What greater madness than that people, called to heavenly thrones, should cling to trifles of earth? Immortal man glued to passing, perishable things! People, redeemed by the Blood of Jesus Christ, for lucre wrong their brethren, redeemed by the same Price, the same Blood!
No wonder then, that the Church is afflicted, and encompassed by unseen enemies, and her strength drawn down from her spoiled houses.”
“Samaria is also every soul, which wishes to please man by whom it thinks it may be helped, rather than God, and, boasting itself to be Israel, yet worships the golden calves, that is, gold, silver, honors, and pleasures.
Let people alien from the light of the Gospel survey its tumults, with what ardor of mind riches and pleasures are sought, how ambition is served, how restless and disturbed the soul is in catching at nothings, how forgetful of God the Creator and of heavenly things and of itself, how it is disposed, as if it were to perish with the body!
What tumults, when ambition bids one thing, lust another, avarice another, wrath another, and, like strong winds on the sea, strong, unbridled passions strive together! They know not to do right, bad ends spoiling acts in themselves good.

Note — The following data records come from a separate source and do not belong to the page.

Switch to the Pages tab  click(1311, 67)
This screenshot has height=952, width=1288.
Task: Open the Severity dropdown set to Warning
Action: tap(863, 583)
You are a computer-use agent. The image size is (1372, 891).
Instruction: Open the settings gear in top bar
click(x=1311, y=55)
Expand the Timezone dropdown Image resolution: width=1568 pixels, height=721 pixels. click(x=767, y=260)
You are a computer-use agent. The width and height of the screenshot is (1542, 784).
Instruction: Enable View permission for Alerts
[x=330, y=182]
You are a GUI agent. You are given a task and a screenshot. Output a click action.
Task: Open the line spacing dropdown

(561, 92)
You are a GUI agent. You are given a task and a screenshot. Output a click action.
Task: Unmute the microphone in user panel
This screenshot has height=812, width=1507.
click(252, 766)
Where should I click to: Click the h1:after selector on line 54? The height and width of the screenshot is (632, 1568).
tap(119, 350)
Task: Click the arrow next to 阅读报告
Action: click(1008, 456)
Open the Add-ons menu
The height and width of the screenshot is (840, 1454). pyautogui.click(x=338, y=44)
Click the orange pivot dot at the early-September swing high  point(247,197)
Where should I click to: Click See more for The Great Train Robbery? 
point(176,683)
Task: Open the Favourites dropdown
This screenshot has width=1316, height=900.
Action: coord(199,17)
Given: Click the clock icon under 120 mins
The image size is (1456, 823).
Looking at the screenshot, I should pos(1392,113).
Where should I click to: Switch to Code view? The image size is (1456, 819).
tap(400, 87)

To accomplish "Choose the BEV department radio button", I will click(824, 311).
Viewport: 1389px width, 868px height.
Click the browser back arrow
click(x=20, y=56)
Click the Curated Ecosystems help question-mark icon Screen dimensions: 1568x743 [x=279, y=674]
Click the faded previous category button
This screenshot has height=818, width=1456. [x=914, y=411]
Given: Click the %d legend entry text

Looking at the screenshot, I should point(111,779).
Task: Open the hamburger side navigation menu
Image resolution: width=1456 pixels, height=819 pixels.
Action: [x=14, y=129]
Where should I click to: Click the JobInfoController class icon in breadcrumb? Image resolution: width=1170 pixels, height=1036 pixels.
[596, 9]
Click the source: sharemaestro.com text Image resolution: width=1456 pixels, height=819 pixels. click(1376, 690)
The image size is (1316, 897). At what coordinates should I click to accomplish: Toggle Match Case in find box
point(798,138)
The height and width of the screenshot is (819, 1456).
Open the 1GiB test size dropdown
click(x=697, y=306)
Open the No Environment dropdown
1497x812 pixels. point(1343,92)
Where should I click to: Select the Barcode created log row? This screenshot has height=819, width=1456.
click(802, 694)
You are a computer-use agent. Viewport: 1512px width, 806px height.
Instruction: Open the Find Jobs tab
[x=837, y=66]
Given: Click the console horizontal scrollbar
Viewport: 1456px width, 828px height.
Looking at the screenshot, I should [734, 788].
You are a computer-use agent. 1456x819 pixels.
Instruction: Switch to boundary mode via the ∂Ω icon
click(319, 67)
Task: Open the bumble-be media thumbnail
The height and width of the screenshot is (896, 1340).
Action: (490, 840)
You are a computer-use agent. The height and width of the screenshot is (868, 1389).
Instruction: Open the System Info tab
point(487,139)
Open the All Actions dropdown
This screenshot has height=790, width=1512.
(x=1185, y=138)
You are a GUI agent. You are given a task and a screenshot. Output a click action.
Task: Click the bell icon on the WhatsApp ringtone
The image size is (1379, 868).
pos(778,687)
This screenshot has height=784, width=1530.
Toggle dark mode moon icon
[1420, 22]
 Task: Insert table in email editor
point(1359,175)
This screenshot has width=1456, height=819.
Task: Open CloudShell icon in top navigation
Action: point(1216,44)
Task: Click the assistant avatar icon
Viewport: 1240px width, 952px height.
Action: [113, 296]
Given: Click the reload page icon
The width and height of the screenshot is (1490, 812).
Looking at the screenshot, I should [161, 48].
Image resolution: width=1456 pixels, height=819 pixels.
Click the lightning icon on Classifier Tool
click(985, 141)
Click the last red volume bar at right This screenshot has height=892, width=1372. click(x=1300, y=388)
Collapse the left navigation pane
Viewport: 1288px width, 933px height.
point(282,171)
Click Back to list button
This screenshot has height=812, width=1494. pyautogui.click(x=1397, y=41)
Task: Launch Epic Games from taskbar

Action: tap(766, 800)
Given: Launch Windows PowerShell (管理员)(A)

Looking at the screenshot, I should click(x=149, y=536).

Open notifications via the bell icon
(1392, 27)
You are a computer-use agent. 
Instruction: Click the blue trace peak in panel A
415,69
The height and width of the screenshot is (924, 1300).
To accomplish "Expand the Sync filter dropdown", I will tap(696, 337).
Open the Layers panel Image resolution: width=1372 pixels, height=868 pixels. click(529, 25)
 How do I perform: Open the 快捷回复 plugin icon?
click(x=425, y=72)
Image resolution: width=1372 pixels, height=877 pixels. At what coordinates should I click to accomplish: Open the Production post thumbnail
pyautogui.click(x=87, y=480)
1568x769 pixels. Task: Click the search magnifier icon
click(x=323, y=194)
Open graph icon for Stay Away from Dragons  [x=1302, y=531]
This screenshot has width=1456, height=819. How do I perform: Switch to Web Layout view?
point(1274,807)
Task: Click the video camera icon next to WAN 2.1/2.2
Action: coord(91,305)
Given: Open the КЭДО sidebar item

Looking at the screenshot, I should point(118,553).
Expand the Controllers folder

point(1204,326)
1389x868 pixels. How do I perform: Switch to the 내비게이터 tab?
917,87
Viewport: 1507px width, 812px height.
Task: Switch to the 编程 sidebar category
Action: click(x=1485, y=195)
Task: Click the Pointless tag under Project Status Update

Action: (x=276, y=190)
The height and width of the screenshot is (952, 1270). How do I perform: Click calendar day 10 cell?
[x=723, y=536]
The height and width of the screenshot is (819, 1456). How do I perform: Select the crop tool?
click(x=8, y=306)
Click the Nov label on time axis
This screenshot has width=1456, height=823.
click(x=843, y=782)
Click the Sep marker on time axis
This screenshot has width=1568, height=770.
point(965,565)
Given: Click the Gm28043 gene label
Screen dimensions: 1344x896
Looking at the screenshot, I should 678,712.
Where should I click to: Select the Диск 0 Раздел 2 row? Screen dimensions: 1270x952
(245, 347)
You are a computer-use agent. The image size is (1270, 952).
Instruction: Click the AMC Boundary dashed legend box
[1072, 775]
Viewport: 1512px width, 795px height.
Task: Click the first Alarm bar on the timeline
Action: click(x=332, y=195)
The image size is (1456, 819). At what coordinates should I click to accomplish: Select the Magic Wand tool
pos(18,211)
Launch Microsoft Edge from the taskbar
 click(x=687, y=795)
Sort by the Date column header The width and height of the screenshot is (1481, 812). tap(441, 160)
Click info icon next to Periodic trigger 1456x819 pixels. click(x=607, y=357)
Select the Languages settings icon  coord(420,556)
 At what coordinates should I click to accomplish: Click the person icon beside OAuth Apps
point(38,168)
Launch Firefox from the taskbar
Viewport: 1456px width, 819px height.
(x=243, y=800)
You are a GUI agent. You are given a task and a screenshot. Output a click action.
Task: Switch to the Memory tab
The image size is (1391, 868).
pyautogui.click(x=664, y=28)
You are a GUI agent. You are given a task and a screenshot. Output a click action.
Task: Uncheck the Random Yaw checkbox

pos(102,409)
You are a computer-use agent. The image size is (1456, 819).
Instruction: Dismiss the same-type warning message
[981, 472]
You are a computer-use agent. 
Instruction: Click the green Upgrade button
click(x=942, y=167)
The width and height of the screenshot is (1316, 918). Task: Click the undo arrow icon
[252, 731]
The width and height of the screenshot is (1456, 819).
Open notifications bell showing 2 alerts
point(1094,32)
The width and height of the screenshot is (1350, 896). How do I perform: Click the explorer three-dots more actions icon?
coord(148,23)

They treasure up violence, whereas they ought to treasure up grace and charity against that Day when God shall judge the secrets of people. And when they ascribe to themselves any benefits of the divine mercy, and any works pleasing to God, which they may have done or do, what else do they do than store up robbery? So then the powers of the soul are “spoiled,” when truths as to right action, once known and understood by the soul, fade and are obscure, when the memory retains nothing useful, when the will is spoiled of virtues and yields to vicious affections.”